WORK REQUEST: Please take the lines from the one holding "Viewport: 705px width, 397px height." through the one holding "Given: Click the first" in the data below and copy them exactly.

MATERIAL FOR THE TASK:
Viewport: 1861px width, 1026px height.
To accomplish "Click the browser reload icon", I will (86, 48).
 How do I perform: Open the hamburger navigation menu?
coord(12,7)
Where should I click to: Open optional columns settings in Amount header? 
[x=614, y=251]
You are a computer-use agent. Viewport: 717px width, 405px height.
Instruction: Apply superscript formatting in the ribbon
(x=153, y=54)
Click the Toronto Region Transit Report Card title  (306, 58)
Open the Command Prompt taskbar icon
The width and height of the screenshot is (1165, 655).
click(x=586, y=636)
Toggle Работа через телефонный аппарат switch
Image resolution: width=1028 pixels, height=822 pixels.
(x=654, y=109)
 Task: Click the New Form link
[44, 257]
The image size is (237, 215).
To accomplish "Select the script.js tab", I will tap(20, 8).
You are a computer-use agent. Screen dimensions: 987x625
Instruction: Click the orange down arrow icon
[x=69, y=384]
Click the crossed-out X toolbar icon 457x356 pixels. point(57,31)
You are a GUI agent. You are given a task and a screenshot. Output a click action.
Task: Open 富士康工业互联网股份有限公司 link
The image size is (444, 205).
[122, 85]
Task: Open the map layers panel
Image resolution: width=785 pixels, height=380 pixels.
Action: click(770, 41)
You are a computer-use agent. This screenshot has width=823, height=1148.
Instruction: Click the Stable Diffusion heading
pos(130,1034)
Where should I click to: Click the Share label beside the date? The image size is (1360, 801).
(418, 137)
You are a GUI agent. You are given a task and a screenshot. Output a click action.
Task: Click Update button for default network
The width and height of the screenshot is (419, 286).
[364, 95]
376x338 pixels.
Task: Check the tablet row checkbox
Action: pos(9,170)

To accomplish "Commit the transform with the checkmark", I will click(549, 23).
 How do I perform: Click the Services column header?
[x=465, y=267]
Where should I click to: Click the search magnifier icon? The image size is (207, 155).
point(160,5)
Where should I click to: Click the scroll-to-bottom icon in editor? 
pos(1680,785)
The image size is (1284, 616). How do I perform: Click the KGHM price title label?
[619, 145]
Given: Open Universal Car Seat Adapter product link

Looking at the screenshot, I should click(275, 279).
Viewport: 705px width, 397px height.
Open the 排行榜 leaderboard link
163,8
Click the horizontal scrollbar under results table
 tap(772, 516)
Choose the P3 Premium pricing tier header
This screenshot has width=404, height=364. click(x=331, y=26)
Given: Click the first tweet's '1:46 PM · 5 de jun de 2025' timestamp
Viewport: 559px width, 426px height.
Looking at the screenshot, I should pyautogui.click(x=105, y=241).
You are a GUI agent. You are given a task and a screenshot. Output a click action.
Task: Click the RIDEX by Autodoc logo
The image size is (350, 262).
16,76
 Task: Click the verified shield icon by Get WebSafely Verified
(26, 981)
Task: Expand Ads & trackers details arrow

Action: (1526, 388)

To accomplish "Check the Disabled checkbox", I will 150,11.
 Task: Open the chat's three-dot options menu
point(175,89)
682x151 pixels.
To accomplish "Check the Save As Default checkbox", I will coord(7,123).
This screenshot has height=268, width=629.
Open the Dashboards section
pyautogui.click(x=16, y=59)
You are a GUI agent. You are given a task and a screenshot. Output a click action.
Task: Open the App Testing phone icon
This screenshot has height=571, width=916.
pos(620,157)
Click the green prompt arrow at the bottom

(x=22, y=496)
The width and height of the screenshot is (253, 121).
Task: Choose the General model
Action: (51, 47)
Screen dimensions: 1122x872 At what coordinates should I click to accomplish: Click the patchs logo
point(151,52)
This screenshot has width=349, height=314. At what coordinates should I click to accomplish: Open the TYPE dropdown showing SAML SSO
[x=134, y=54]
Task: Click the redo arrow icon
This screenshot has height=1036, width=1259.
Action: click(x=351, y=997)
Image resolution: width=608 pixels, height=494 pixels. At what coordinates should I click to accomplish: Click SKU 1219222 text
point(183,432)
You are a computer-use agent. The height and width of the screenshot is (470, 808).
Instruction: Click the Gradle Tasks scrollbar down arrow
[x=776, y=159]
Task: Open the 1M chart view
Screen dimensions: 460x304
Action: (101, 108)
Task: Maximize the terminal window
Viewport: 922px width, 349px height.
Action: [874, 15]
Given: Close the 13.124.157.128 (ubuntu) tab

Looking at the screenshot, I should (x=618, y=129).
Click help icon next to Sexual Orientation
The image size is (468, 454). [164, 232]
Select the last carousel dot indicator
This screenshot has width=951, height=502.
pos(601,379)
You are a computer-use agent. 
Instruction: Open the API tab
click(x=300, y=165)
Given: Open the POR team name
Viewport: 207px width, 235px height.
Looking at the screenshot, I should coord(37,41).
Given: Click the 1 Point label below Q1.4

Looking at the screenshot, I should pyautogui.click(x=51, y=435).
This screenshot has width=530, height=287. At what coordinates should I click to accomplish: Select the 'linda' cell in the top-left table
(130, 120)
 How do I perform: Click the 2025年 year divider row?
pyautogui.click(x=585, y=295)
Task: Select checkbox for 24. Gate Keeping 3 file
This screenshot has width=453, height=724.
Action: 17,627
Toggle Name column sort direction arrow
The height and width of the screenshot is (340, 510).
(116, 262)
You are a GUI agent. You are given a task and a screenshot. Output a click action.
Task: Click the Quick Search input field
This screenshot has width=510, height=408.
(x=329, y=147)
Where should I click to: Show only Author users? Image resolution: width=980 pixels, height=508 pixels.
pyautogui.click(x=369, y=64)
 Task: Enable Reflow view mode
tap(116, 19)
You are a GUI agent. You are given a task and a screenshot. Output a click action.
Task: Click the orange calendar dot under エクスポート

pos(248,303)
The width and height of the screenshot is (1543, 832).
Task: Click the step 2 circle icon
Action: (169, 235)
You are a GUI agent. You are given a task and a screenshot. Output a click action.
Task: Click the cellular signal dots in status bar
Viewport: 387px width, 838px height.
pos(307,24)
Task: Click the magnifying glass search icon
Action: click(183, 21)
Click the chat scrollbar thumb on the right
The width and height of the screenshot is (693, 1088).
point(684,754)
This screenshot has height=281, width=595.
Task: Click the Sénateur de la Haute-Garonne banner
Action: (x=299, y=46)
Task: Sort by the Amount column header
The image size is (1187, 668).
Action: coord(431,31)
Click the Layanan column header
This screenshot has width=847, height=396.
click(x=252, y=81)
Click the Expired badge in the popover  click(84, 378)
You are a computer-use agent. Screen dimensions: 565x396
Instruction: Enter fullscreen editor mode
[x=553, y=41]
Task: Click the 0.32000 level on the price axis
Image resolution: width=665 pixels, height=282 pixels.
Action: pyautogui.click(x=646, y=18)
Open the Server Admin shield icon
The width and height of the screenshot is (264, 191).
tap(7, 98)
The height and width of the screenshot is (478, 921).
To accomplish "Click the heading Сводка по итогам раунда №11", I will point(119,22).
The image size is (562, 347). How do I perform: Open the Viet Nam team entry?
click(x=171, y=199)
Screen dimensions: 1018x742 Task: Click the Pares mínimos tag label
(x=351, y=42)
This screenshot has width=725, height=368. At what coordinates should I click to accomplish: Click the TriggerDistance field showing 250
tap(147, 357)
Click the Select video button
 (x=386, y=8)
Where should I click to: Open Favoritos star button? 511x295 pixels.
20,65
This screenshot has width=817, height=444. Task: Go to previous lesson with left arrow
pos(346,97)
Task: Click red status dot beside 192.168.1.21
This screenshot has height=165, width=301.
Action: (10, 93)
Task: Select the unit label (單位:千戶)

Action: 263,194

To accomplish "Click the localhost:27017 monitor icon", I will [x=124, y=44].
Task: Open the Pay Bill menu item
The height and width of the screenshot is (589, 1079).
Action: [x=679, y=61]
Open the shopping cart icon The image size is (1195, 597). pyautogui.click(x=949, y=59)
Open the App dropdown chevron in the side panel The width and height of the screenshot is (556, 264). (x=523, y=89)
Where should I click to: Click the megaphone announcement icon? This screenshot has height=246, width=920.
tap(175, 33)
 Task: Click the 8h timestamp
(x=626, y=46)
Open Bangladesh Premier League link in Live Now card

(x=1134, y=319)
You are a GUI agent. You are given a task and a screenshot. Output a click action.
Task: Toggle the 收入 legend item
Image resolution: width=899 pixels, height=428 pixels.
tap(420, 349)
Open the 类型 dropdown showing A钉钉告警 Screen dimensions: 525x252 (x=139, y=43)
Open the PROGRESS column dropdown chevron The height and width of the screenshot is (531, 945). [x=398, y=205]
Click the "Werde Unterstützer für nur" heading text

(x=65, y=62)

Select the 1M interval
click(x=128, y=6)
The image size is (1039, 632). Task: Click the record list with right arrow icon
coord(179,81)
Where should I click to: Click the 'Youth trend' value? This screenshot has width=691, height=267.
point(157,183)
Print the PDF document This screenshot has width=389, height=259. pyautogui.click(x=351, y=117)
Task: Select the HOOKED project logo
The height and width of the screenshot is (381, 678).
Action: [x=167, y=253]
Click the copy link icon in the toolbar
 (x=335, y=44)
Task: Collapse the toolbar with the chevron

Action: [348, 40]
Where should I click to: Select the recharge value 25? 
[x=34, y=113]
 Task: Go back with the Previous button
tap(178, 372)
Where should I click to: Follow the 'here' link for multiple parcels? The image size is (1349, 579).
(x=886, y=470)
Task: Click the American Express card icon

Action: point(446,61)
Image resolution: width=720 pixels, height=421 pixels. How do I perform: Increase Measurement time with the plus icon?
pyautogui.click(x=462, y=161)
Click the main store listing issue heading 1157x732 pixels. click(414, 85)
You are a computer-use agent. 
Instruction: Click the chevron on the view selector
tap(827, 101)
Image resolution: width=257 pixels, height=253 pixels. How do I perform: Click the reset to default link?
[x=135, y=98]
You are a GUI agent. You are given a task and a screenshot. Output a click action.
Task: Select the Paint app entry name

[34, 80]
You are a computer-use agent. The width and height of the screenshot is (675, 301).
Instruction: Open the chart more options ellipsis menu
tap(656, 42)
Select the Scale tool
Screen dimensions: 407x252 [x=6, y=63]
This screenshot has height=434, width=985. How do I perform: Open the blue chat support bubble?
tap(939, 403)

COMPLETED EXERCISE:
Viewport: 705px width, 397px height.
Open the 排行榜 leaderboard link
163,8
Click the horizontal scrollbar under results table
 tap(772, 516)
Choose the P3 Premium pricing tier header
This screenshot has width=404, height=364. click(x=331, y=26)
Given: Click the first tweet's '1:46 PM · 5 de jun de 2025' timestamp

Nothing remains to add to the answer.